The invisible (wo)man

Honolulu is a big city, nearly a million people live on my little island, but really it’s just a largish small town.

Put in terms of degrees of separation: if you’ve lived here for any amount of time, especially if you were born and raised here, we’re talking more like one or two, certainly not six.

A month ago The Coach achieved a bit of a milestone with respect to his coaching career. Let’s just say it was a very, very good night for The Coach and his team.

That night he received over 20 congratulatory text messages, and nearly as many emails.

The following night, a Saturday, we had been invited to go out to dinner with our best friends, and upon entering the restaurant — which is a pretty small restaurant, by the way; maybe two dozen tables — we saw three couples we knew, who all made a point of coming over to our table to shake The Coach’s hand and congratulate him on his achievement of the night before.

Sunday morning, The Coach and I went out for breakfast at our favorite little (yes, also tiny; what is it with us and small eateries?) neighborhood coffee shop, and two more people recognized him and offered congratulations.

So I’m married to something of a local celebrity. Which is kind of a challenge for me, on a couple levels. For one, I don’t possess even close to the same kind of face or name recognition that my husband does. In fact, apparently I have an ordinary, sort of forgettable face, because it’s rare for people to remember me, even after being introduced to me multiple times. This happens all the time.

On the other hand, no one ever forgets The Coach. So therefore, in these sorts of public situations, we’re kind of having the opposite experience.

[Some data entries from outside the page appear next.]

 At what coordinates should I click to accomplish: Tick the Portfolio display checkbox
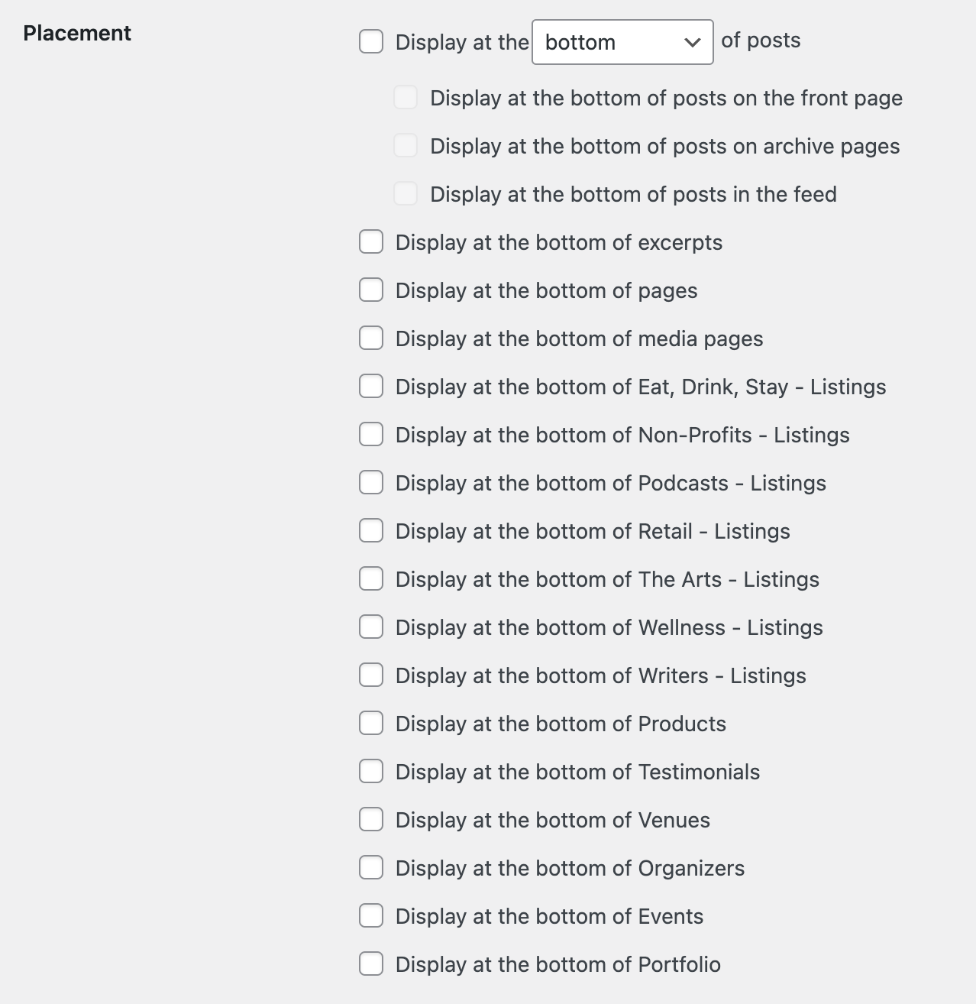pyautogui.click(x=371, y=964)
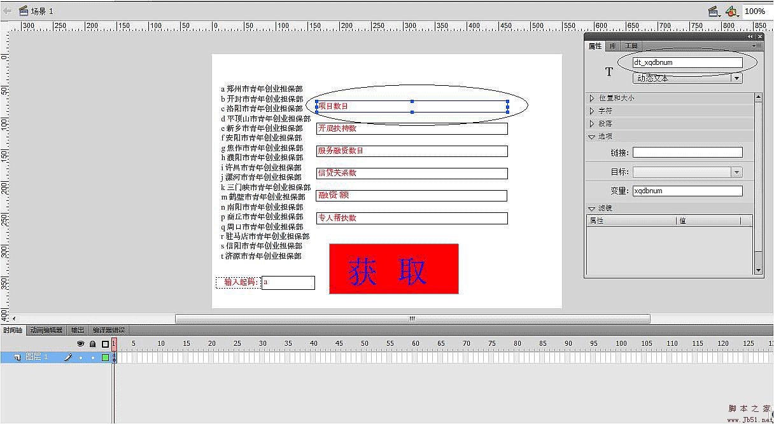Open the Edit Scene clapperboard menu

pyautogui.click(x=714, y=11)
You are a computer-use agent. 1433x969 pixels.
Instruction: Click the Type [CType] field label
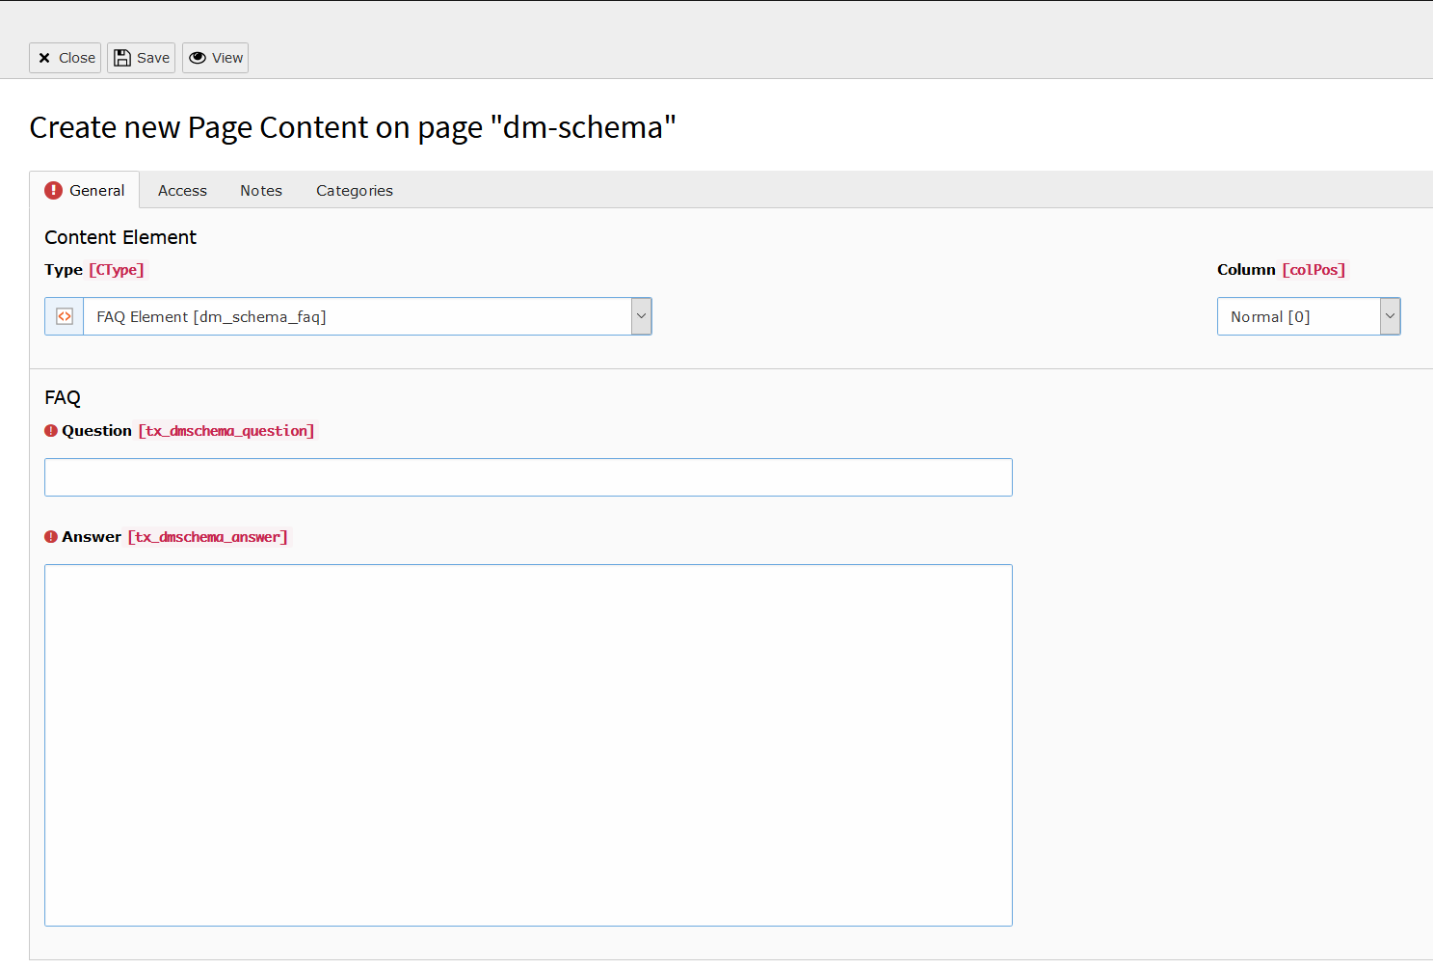94,270
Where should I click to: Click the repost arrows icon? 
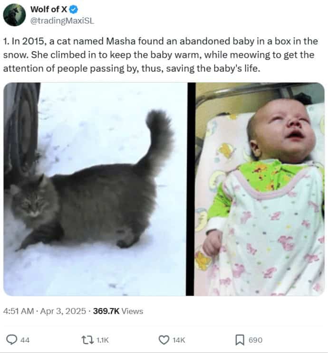click(87, 340)
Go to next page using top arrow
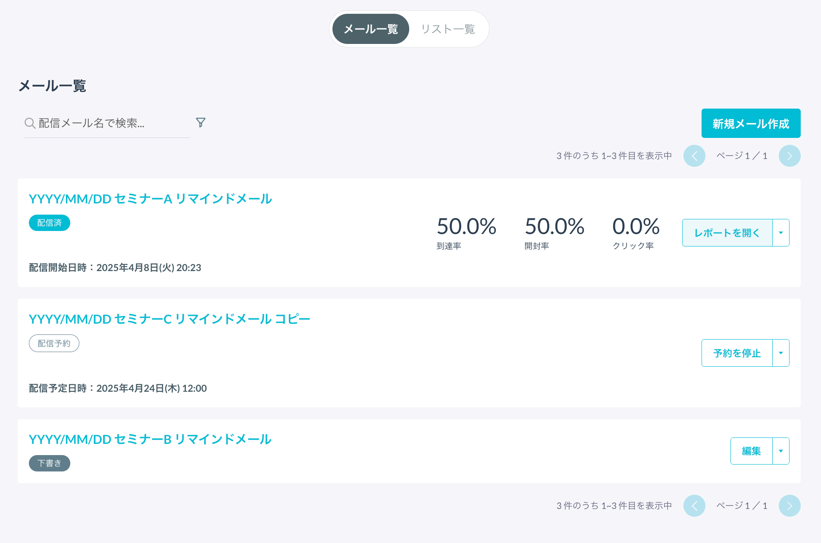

I’ve gotten used to it. I admit it’s still irksome to have to re-introduce myself to people I already know, but because I no longer expect people to remember me, I’m mostly done being overly bothered by it. I’ve accepted my invisibility.

And being invisible is not so bad. In a way it’s a good fit for my personality type, which is introverted. (INFJ, for you Myers-Briggs folks.) Being invisible allows me to do a certain amount of observation, while I’m going mostly unobserved. Meaning that, while you’re engaged in conversation with The Coach and ignoring and/or forgetting me, I, on the other hand, am mentally salting away all sorts of information about you.

I’m not saying I missed my calling or anything, but I might have made a good spy. Hmm, I wonder if the CIA has any openings for middle-aged, nondescript matrons. Because I think I can do invisible like a pro.